As noted by the district court, the only question is whether or not plaintiffs' claim is a tort claim and as such barred by their failure to file an administrative claim within the two-year period of limitations. The applicable law is that of the place of the wrongful conduct, Minnesota. Smith v. United States, 334 F. Supp. 185, 187 (D. Minn. 1971); Gore v. United States, 229 F. Supp. 547, 549 (E.D. Mich. 1964). In Dahl v. Northwestern National Bank of Minneapolis, 265 Minn. 216, 121 N.W.2d 321, 324 (1963), the Supreme Court of Minnesota held that an action for damages under the Minnesota Civil Damage Act is based upon strict liability created by the statute which is tortious and not contractual. See Anderson v. Luitjens, Minn., 247 N.W.2d 913, 915 (1976); Adamson v. Dougherty, 248 Minn. 535, 81 N.W.2d 110, 115 (1947). Thus, under Minnesota law plaintiffs' claim is characterized as a tort claim, not a contract claim.4  Plaintiffs failed to file an administrative claim within two years of the accrual of their tort claim and are barred from further action.

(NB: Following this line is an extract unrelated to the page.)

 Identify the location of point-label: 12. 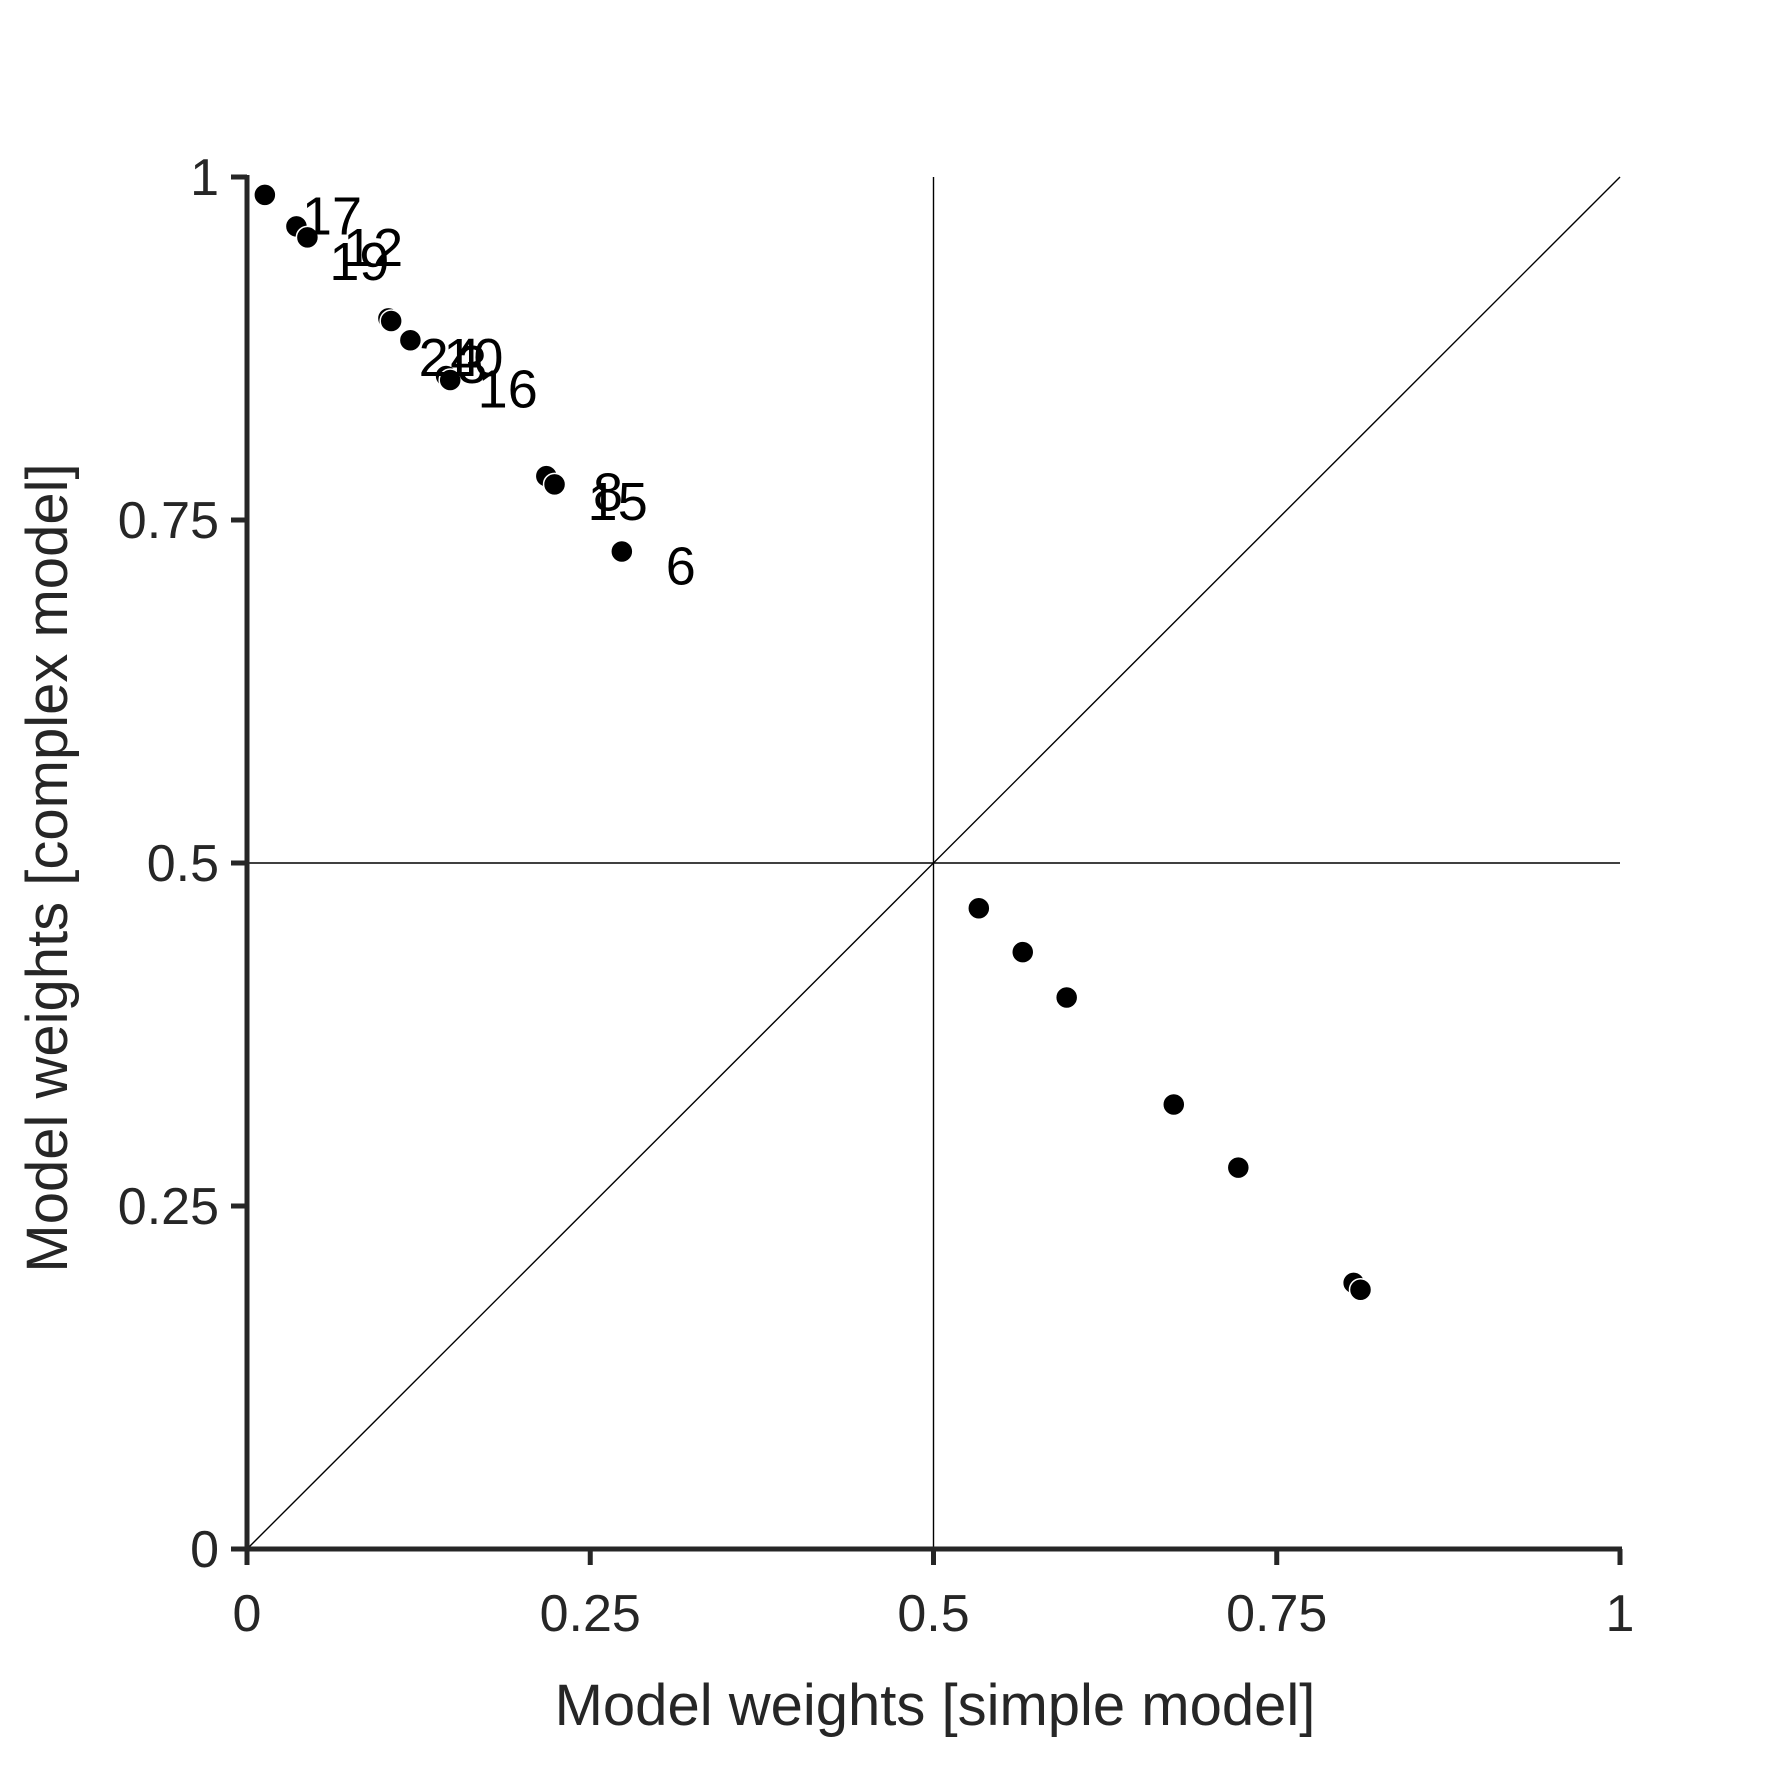
(373, 248).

The judgment of the district court is affirmed.

 *

The Honorable Donald D. Alsop, United States District Judge for the District of Minnesota

 1

Minn.Stat.Ann. § 340.95 (West 1972) (amended 1977) provides:

Every husband, wife, child, parent, guardian, employer, or other person who is injured in person or property, or means of support, by an intoxicated person, or by the intoxication of any person, has a right of action, in his own name, against any person who, by illegally selling, bartering or giving intoxicating liquors, caused the intoxication of such person, for all damages, sustained; and all damages recovered by a minor under this section shall be paid either to such minor or to his parent, guardian, or next friend, as the court directs; and all suits for damages under this section shall be by civil action in any court of this state having jurisdiction thereof.

 2

Title 28 U.S.C. § 2401(b) provides: "A tort claim against the United States shall be forever barred unless it is presented in writing to the appropriate Federal agency within two years after such claim accrues . . . ."

 3

Title 28 U.S.C. § 2401(a) provides: "Every civil action commenced against the United States shall be barred unless the complaint is filed within six years after the right of action first accrues. The action of any person under legal disability . . . at the time the claim accrues may be commenced within three years after the disability ceases."

 4

Contractual liability exists under the liquor bonding statute, Minn.Stat.Ann. § 340.12 (West 1972) (amended 1976), which provides:

. . . All such bonds shall be conditioned as follows:

(a) That the licensee will obey the law relating to such licensed business;

(d) That the licensee will pay to the extent of the principal amount of such bond or policy, any damages for death or injury caused by or resulting from the violation of any provisions of law relating thereto, . . .

There has been some difficulty in distinguishing between contractual liability under § 340.12 and strict liability under § 340.95. See Philips v. Aretz, 215 Minn. 325, 10 N.W.2d 226 (1943); Mayes v. Byers, 214 Minn. 54, 7 N.W.2d 403 (1943).